Sales are up because people have no faith in Obama’s counter-terror policies. And I’m being generous in assuming he even has one.

[and why does this site only allow me to do partial cut n pastes? I had to go back and copy 4 segments of that quote just (4 times)just to replicate it here, very very annoying]

    gulfbreeze in reply to Fen. | December 13, 2015 at 3:27 pm

    Apparently it’s not this site that’s doing it. I’m able to cut/paste unlimited amounts of text within articles/posts/replies. I can even cut/past multiple posts/replies. In short, I can cut/past the entire page or any part of it. Check your operating system or versions of it (running Windows 8 on desktop/phone platforms here).

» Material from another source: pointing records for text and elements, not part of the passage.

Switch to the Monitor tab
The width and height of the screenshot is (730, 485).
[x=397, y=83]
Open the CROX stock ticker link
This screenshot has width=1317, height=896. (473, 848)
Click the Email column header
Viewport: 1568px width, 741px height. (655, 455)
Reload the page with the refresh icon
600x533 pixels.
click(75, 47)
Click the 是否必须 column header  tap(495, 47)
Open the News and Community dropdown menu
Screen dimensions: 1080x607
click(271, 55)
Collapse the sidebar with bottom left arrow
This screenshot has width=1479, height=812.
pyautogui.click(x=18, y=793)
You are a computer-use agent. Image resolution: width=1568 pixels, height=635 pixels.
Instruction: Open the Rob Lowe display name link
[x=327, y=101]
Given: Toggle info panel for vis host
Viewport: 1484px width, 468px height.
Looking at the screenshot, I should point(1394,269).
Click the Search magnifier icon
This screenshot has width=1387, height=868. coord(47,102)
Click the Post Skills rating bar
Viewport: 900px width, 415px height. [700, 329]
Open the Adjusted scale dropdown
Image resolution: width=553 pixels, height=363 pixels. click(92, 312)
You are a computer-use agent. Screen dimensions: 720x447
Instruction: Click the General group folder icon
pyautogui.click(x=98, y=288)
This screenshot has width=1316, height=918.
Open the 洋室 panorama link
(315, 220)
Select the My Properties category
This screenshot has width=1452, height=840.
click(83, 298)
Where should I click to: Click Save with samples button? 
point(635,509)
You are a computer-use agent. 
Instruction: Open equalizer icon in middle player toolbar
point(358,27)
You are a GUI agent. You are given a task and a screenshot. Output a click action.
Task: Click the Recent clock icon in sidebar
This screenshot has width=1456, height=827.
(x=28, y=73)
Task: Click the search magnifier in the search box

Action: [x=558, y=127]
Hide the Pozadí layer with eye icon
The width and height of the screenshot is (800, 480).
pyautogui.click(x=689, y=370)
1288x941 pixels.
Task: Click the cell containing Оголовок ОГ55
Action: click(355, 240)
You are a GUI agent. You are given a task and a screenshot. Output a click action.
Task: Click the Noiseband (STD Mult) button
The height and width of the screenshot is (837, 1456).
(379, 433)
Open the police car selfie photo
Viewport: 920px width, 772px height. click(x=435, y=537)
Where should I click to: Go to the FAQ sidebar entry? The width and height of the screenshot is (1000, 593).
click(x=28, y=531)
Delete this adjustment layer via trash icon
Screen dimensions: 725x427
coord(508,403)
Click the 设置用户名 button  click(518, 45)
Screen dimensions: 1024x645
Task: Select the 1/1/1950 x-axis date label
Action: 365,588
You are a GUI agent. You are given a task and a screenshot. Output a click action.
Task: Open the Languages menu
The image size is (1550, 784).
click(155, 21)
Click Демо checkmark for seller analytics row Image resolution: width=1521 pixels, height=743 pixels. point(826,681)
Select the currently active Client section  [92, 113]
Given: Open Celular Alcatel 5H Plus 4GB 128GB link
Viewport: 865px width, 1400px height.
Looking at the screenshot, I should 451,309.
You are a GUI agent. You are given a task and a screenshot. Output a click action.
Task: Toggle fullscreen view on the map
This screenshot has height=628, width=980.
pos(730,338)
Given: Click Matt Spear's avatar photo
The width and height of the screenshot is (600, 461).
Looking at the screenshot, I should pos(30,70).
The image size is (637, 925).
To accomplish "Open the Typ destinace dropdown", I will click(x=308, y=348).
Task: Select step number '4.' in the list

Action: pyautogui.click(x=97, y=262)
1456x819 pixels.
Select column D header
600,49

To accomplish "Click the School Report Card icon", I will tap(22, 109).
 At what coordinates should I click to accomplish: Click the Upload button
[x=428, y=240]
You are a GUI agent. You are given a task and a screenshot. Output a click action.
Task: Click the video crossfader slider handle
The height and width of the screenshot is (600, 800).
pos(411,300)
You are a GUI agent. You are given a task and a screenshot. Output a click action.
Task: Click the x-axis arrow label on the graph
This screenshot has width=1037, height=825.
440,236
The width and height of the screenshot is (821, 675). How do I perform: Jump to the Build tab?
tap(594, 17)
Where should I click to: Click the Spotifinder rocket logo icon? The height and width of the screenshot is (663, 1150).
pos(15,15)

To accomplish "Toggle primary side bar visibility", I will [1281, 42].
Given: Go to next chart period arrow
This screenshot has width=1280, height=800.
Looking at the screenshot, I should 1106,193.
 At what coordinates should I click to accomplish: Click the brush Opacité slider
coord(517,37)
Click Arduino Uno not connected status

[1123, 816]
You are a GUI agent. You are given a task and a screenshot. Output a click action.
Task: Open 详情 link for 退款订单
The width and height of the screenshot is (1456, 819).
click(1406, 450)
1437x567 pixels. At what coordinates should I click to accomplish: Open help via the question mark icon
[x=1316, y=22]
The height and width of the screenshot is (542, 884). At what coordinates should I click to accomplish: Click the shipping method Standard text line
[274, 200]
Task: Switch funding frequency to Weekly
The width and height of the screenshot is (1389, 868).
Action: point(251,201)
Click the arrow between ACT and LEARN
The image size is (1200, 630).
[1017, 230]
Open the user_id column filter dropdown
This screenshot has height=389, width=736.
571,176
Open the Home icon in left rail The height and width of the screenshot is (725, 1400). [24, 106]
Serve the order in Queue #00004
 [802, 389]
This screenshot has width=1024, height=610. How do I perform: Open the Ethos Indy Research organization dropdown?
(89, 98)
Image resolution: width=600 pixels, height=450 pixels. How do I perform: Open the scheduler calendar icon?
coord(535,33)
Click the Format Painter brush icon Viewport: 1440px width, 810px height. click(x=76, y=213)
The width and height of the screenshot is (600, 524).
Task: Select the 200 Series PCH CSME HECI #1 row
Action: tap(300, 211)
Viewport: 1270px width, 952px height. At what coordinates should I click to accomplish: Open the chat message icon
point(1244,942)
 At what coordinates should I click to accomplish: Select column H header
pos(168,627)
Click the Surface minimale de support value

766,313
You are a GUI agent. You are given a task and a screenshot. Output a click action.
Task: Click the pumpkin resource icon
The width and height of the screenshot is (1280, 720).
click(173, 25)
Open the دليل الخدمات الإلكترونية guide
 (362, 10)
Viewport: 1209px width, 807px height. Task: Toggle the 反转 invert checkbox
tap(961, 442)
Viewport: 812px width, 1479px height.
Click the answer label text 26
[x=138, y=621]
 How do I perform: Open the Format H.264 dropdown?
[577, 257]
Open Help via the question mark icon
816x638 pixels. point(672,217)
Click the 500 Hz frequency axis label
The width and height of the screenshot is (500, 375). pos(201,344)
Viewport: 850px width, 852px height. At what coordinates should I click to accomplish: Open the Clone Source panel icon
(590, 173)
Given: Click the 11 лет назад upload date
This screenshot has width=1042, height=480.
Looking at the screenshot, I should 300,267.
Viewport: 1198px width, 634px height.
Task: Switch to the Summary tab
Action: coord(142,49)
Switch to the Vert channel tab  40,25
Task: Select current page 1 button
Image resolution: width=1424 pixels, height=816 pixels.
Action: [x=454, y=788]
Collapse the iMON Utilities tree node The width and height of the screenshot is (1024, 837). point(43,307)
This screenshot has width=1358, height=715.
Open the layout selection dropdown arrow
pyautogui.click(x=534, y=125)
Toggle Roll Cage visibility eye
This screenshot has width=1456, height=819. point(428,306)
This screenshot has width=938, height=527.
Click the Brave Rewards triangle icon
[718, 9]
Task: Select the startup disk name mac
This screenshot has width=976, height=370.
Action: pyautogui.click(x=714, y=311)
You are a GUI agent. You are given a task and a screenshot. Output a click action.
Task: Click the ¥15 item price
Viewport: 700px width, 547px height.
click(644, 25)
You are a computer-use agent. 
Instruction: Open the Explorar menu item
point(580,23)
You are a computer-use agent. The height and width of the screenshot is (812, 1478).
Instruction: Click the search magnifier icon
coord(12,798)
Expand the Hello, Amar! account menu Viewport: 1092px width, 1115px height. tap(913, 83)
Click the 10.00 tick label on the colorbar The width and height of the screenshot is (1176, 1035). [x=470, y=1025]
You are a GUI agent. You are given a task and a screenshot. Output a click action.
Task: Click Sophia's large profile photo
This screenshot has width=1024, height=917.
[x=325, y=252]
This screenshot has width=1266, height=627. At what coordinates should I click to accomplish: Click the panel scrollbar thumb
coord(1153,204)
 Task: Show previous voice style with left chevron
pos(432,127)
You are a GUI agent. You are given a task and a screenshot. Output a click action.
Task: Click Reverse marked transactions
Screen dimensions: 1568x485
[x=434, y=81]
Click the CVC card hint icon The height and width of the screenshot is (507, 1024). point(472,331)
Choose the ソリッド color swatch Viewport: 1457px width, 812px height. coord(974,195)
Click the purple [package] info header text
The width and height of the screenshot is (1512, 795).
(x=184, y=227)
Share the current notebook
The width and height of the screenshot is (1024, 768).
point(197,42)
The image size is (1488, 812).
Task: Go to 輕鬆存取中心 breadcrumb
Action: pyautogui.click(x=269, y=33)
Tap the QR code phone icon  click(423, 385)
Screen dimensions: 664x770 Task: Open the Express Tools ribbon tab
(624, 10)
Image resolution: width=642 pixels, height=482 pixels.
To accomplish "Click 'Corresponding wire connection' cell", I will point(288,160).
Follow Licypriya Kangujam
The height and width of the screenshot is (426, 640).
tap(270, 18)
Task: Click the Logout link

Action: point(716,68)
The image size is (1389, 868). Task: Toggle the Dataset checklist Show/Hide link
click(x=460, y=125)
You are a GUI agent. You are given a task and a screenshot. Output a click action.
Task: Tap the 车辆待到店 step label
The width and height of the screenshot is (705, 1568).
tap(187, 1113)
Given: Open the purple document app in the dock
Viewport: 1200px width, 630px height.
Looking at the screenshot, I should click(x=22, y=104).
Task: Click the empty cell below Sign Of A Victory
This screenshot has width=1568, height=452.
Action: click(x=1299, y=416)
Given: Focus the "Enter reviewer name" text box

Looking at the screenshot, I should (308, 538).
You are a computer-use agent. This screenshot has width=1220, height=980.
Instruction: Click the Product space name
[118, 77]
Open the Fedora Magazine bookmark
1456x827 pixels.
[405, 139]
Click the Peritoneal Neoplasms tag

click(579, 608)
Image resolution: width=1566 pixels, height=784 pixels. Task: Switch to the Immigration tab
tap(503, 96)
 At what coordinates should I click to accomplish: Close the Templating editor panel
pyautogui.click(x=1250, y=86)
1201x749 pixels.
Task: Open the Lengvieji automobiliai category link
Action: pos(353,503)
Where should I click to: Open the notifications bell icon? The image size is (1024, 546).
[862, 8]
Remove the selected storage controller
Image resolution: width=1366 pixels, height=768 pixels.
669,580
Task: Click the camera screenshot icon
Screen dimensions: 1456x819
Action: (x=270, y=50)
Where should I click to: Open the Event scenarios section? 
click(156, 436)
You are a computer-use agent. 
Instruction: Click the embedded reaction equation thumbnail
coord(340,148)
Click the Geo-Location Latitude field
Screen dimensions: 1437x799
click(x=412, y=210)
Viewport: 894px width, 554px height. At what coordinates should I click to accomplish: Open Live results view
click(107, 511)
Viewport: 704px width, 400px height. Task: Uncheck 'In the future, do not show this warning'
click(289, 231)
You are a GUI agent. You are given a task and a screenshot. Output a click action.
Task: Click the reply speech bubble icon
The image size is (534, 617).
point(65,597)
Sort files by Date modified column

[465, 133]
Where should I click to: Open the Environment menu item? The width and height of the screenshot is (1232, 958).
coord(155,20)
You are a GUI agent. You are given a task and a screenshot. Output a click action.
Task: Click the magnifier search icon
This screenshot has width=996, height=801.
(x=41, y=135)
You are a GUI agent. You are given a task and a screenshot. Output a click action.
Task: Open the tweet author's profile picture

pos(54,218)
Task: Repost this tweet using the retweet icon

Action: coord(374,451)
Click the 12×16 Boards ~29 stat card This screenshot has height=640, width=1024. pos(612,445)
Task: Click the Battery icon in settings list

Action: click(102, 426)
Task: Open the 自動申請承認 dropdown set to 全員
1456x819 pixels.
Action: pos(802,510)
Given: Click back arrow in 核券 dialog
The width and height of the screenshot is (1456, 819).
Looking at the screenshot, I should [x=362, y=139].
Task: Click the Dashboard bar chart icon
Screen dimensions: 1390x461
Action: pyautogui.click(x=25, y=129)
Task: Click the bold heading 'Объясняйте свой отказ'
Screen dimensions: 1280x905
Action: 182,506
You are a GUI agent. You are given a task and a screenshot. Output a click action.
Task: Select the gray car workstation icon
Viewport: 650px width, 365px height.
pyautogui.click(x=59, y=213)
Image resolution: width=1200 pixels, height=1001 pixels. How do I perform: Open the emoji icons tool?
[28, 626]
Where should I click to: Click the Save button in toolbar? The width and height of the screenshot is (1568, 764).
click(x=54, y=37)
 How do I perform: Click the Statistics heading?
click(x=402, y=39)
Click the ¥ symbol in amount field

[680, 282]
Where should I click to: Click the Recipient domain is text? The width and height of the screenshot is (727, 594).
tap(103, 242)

Before you get too panicked here, keep in mind that the Administration has limited room to interpret the appropriate statutes, because they were written fairly tightly (see 18 U.S. Code Chapter 44 – FIREARMS, and in particular, 18 U.S. Code § 921 – Definitions). So, for example, they can’t just announce one day background checks for any transfer, including loaning guns for a short period of time, because the instant background checks only apply to “a licensed importer, licensed manufacturer, or licensed dealer” (18 U.S. Code § 922(t), also see 18 U.S. Code § 921 – Definitions).

Before 9/11, I had at worst a neutral view of Islam — despite the Islamic terror attacks that had already occurred, and despite my awareness of a long history of Islamic conquest and centuries of harassment of Europe’s frontiers.

After 9/11, I starting educating myself about Islamic doctrine and practice. My emphatically negative view of Islam today is based on KNOWLEDGE, not bigotry. And it doesn’t mean I hate everyone who happened to be born into Islam.

This shows how ignorant they are. You already CANNOT buy gun online. Not directly, you can order and pay for a gun online but it must be shipped to a federally Licensed Firearms dealer to make the transfer after the background check.

Actually, the probably do know this they are just lying to try to get unknowing people in the public riled up.

    gulfbreeze in reply to TeeJaw. | December 13, 2015 at 4:29 pm

    “You already CANNOT buy gun online. Not directly, you can order and pay for a gun online but it must be shipped to a federally Licensed Firearms dealer to make the transfer after the background check.”

    As a blanket statement, this is not correct, any more than as a blanket statement stating “it is legal to buy any gun online from anyone” would be correct.

    Given the host of federal/state/local regs concerning firearms sales, not limited to the firearms themselves, the sellers and buyers themselves…including their locations, applicable shippers, etc., one could say it is prudent/wise to ship a firearm to an FFL dealer to complete an online sale. And as such, many sellers and online firearm marketplaces mandate an FFL dealer-involved transaction.

    But to say it is impossible to conduct and structure any legal online sale of a firearm between “private sellers” (without FFL dealer involvement) is not correct.

    For proof, just Google the terms “proposal require firearm sales through ffl” (without quotes) and you’ll see many jurisdictions trying to mandate private firearms sellers/buyers (including online) to use FFL dealer-involved transactions. Such proposals prove that not all current private firearm transactions require FFL dealer involvement.

It isn’t irony, it is that more people are cashing their Reality Checks when it comes to Obama and his crew.

The irony is that if Obama left things alone, there wouldn’t have been so many sales of firearms.

But then, I’m guessing Obama, mastermind that he is, wants every citizen armed against invasion…an invasion he is enabling.
Yeah, that doesn’t make sense either.

Liberals…their hubris will eventually, I hope, be their undoing.

Side note:
Anyone know where I can get that 22MM ammo that CNN was posting about? Dang, .86 inches across! And of course, the firearm for that caliber.

Or was it .22MM? You know…as small as the point of a needle?